The question here is what standard courts should apply in matters of reverse discrimination. The question is laid out in The Wall Street Journal article’s lede:
Amid a MAGA-led backlash to diversity, equity, and inclusion policies, the Supreme Court on Wednesday will consider an issue that has split judges around the country: what do white people and other members of a majority group have to prove to win a claim for reverse discrimination?
(Aside: the newswriters’—Jess Bravin and Erin Mulvaney—irrelevant reference to MAGA illustrates their own and their editor’s political bias.)
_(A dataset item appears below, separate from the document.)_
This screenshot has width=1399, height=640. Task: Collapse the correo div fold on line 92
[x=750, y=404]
The question is expanded in the second paragraph [emphasis added]:
Marlean Ames claims the Ohio state agency where she works denied her a promotion and then demoted her because she is heterosexual, instead giving both her old job and the one she had sought to gay people. A federal appeals court in Cincinnati threw out Ames’s lawsuit, finding that she failed to show the “background circumstances” suggesting the employer was hostile to straight people—a threshold step that wouldn’t have been required had a gay employee claimed discrimination.
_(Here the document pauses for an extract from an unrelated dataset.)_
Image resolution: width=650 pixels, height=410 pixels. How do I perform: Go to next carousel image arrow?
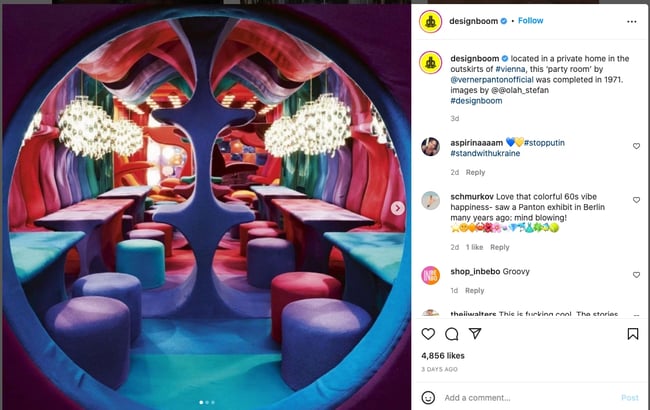[398, 208]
As the writers noted shortly after:
The Civil Rights Act of 1964 forbids employment discrimination because of an “individual’s race, color, religion, sex, or national origin….”
Lauren Hartz, DC-located partner in Jenner & Block raised this bit:
We are in disagreement about what groups in American society today are advantaged or disadvantaged[.]
This is a wholly constructed and cynically dragged red herring. The only advantaged groups are those groups of Americans who get favorable treatment from our courts compared to other groups of Americans, and the only disadvantaged groups of Americans are those groups of Americans at whose expense that advantageous treatment comes.
Civil rights groups have raised another irrelevancy:
Many civil-rights groups say the occasional example of reverse discrimination doesn’t change history. Courts, according to a brief filed by the NAACP Legal Defense and Educational Fund, should be able to consider the “realities of this country’s persisting legacy of discrimination.”
The supposedly “occasional” nature of reverse discrimination is no excuse for any amount of that form of discrimination. Neither does it excuse the creation of a new legacy of discrimination for our future.
Thus: how about using the same standard for all cases involving allegations of discrimination?
How about judges and Justices hew to the text of black letter law and to the foundational text of the 14th Amendment of our Constitution?
No State shall make or enforce any law which shall abridge the privileges or immunities of citizens of the United States; nor shall any State deprive any person of life, liberty, or property, without due process of law; nor deny to any person within its jurisdiction the equal protection of the laws.
That’s it in black and white; it’s not that hard to understand and to apply. As a Chief Justice of our Supreme Court said not so long ago, The way to stop discrimination on the basis of race is to stop discriminating on the basis of race.
There is no excuse for our court system, nor any judge or Justice within it, applying different standards of adjudication to different groups of Americans. Judges and Justices are violating their oaths of office when they do.